Он продолжал говорить, и слова шипели в такт с биением сердца. Мягкость и непринужденность обняли меня заботливыми руками. В голове зазвенели тихие голоса. Мелкой дрожью раскатился внутри смех, замелькали мотыльки улыбок.
- Просто назови имя.
И я назвал. Сказал, улыбаясь, как идиот.
Алексей поднялся. Он покопался в кармане куртки, достал пачку сигарет, выудил одну, закурил и бросил сигареты на снег передо мной.
Он выглядел довольным.
- Я найду тебя, урод… - от осознания беспомощности собственных слов я расплакался.
- Покури. Побереги нервы, - Алексей выпустил в воздух плотное облако пара перемешанного с табачным дымом. – Ты даже имени моего не знаешь. Сегодня я Алексей, вчера был Виктором, завтра… Не знаю, может быть, Николаем. Я – городской ангел. Я дух и плоть города. Для одних я уродлив, для других – красив и величественен, одним я кажусь воплощением анархии, другим – оплотом тишины и уюта. Люди видят во мне то, что им нужно, не больше - не меньше. Я узнал, кто тебе дороже. И я обещаю – ты будешь с ней.
Алексей развернулся и пошел прочь. Я слишком поздно пришел в себя, поднялся с земли, раздавив рукой открытую сигаретную пачку, в тот самый миг Алексей вышел из переулка. Его фигура шагнула в темноту снежной ветряной ночи, и он исчез за нитями снега и ветра. Я услышал хлопок, похожий на взмах огромных крыльев, и все.

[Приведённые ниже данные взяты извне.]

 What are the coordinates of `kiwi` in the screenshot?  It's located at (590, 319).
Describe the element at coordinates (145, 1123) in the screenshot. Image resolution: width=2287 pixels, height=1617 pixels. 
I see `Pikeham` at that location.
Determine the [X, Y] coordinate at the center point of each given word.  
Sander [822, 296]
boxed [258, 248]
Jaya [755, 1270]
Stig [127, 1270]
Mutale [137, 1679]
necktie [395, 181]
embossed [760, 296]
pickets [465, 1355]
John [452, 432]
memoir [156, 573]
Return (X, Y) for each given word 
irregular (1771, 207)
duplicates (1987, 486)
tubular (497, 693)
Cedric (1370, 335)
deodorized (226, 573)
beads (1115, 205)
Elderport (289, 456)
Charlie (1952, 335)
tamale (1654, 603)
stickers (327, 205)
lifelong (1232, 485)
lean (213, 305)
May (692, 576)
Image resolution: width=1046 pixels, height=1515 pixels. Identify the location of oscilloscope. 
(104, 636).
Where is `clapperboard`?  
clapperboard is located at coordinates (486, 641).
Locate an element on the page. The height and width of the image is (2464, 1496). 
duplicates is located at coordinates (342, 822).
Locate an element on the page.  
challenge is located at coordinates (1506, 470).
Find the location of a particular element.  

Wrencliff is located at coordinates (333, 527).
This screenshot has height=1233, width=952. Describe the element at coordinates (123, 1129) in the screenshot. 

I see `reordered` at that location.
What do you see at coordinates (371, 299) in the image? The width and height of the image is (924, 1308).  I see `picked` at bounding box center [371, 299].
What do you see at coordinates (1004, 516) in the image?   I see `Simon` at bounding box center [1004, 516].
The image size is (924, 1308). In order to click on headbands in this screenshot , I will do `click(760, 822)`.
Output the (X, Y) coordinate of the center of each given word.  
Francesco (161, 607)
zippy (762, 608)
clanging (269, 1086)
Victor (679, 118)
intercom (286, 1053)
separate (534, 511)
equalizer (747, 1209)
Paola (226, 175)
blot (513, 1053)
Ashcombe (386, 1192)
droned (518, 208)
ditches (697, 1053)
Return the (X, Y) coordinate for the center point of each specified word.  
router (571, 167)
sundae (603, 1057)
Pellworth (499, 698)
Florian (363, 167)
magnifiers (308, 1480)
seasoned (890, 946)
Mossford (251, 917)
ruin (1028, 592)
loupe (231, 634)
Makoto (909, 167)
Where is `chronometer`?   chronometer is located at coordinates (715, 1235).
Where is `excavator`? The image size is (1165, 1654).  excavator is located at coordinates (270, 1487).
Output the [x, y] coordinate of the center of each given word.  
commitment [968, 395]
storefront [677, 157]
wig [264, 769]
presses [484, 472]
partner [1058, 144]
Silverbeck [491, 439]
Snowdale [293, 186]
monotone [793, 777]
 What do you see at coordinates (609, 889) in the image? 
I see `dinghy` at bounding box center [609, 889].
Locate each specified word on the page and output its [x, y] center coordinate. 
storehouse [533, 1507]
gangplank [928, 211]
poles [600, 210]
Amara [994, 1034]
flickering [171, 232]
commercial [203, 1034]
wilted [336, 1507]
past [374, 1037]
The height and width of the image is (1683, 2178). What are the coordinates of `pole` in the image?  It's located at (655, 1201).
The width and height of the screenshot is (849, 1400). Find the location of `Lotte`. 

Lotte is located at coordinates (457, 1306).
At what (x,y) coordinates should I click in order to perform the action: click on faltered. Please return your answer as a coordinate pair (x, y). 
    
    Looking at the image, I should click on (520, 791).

Я нашел в снегу сигарету. Поднялся, закурил и направился в ночь, сквозь незнакомые улицы. Мобильного у меня не было, он остался у Алексея, я только сейчас это заметил. Я не знал, что делать. Стучаться в случайную квартиру с исполосованным и красным от крови лицом? Искать опорный пункт? Что-то подсказывало мне, что город не даст мне помешать своему протеже.
Я брел через ночь, сдерживая отвращение и омерзение к самому себе, и среди вьющегося снега, через пелену слез мне мерещились знакомые улыбки – те, что останутся со мной навсегда.